Hello,
when I run (serial) make, it first compiles the objects files for the
first library, then links the fist library, then it compiles the object
files for the second library, then links the second library. Finally,
for each executable, it compiles the object files and links.
When I run parallel make -j 4, it first compiles all object files (for
the libraries and for the executables), then it links all libraries and
then it links the executables.
I have the feeling that the second algorithm has a bottleneck:
While compiling object files is always possible, linking of programmes
can start, after the dependent libraries are linked.

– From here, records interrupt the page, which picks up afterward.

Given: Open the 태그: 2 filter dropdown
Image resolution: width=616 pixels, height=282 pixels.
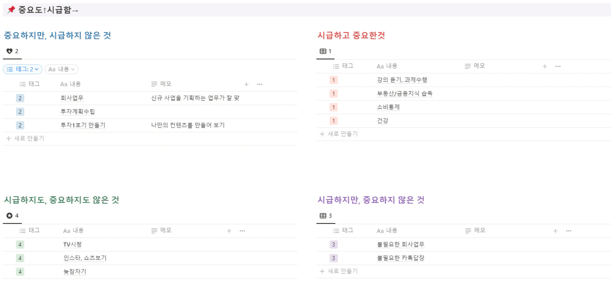Looking at the screenshot, I should pyautogui.click(x=23, y=69).
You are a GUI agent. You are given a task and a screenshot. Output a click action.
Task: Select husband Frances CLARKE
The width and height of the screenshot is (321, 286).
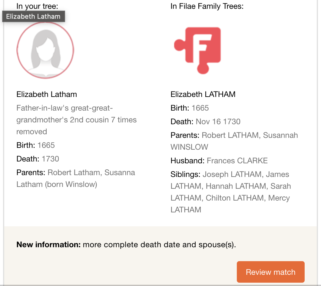click(x=237, y=161)
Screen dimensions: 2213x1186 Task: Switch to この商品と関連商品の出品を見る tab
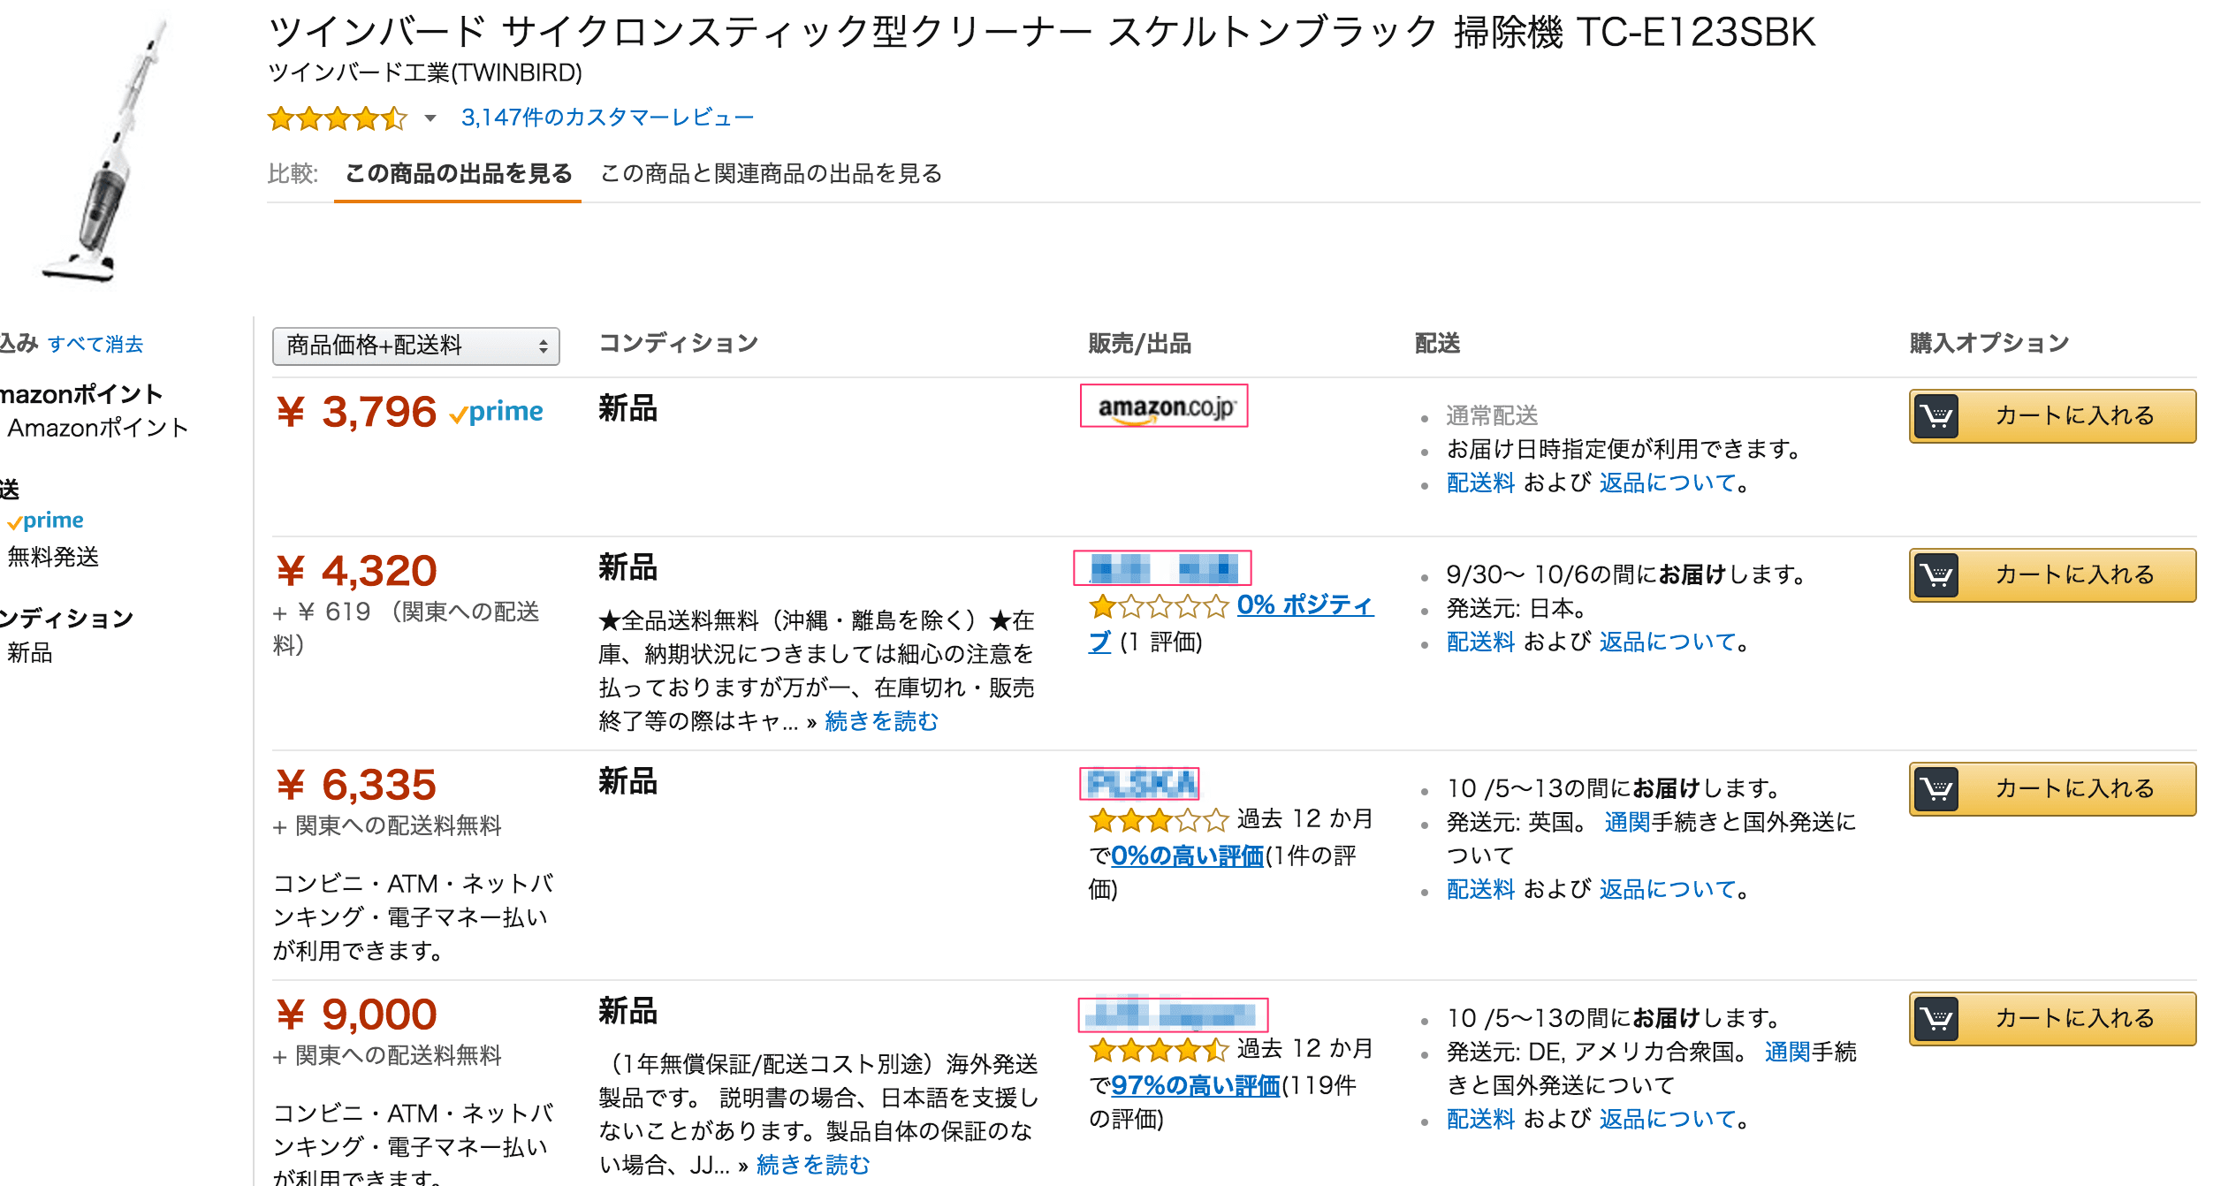click(771, 174)
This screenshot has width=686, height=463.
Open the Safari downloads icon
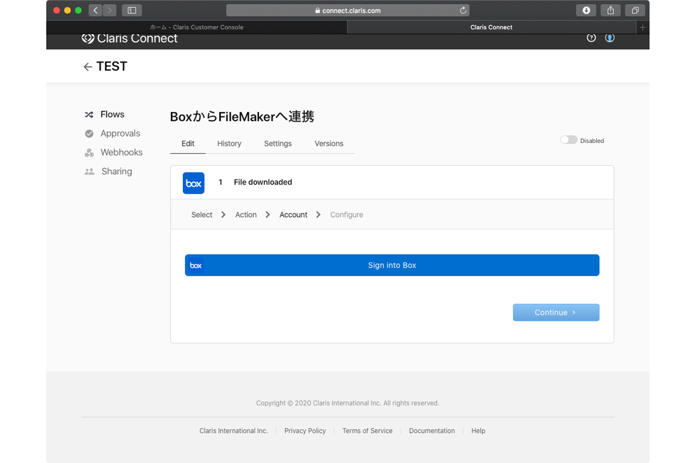pyautogui.click(x=586, y=10)
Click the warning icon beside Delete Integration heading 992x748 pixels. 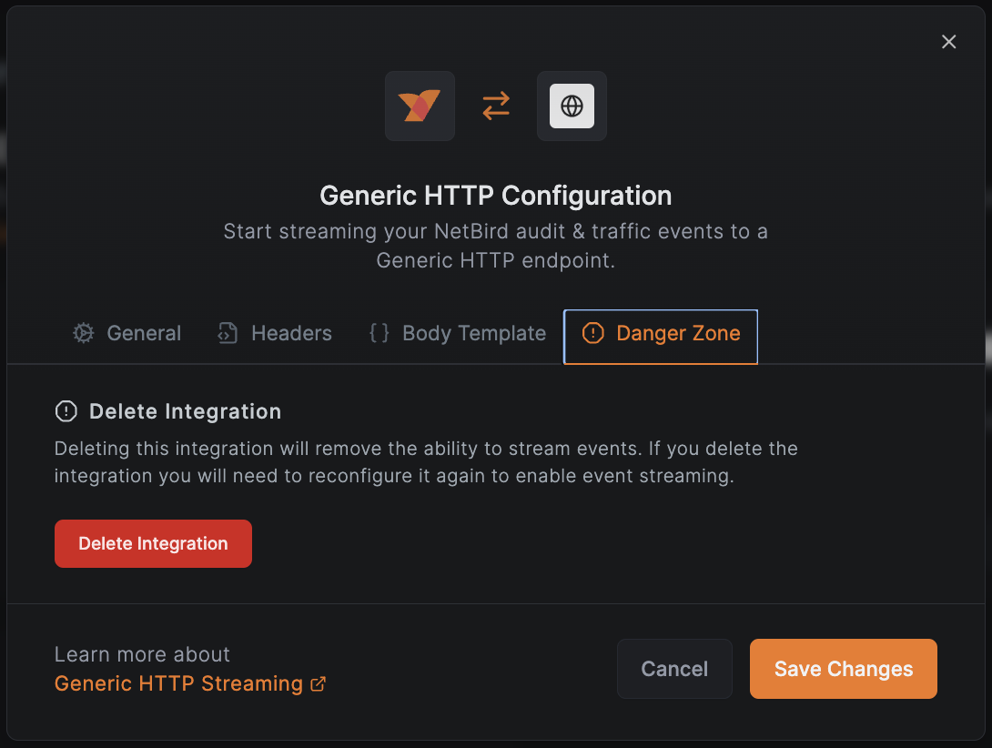pyautogui.click(x=66, y=411)
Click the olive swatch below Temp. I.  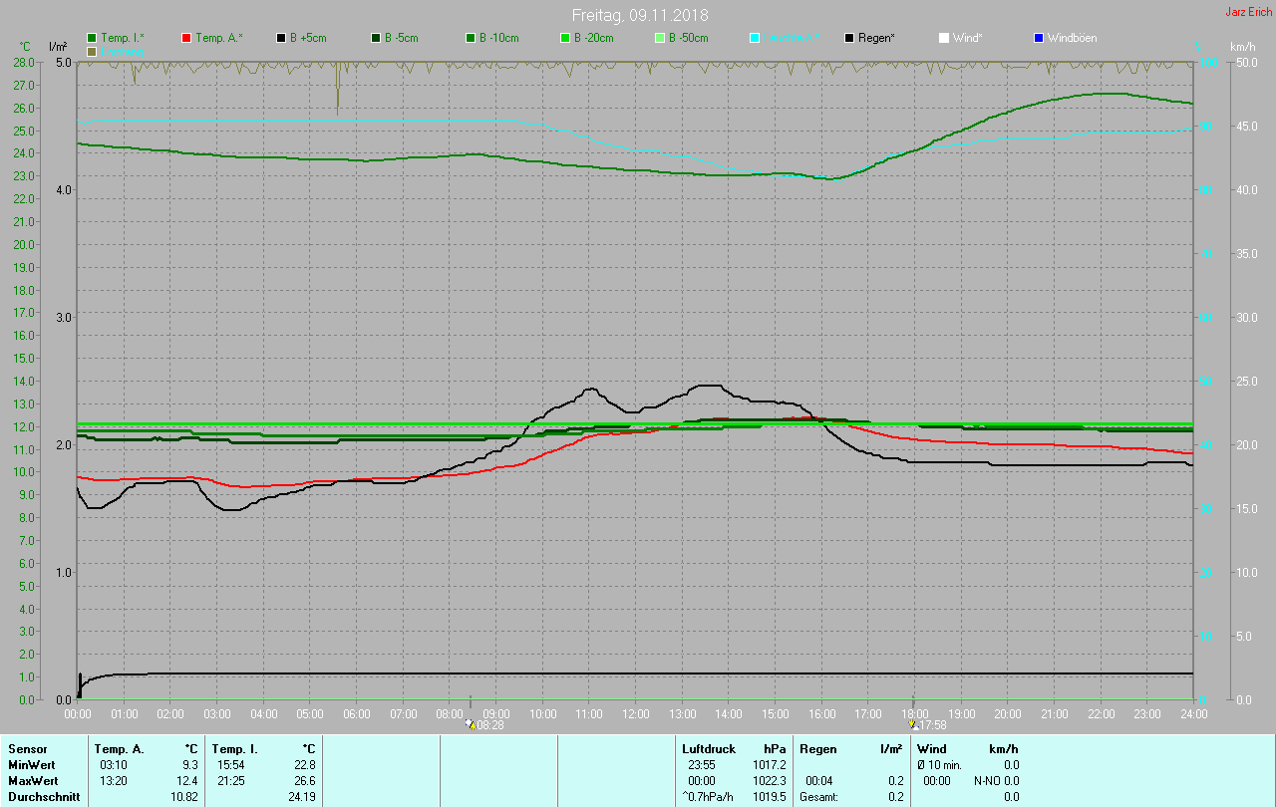pos(93,51)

So in the moment,
when all object files are build, and the single library, on which all
executables depend, is being linked, parallel make executes only one
job: linking the library.
I have not measured this with frozen processes, but when I check the
output of make, and the logic behind, i guess the above scenario can happen.
Can you confirm it?
If yes, I propose also in parallel builds to keep the same logic, as
with serial builds, with the addition to compile object files, just in
case no requirements are currently satisfied, to start linkage. Or with
other words, first try to build the final leaves (bin, lib, info) and in
case this cannot be started now for a library, build the first level
(object files) for the next final target(library) as temporary measure,
until the requirements for the linkage are satisfied.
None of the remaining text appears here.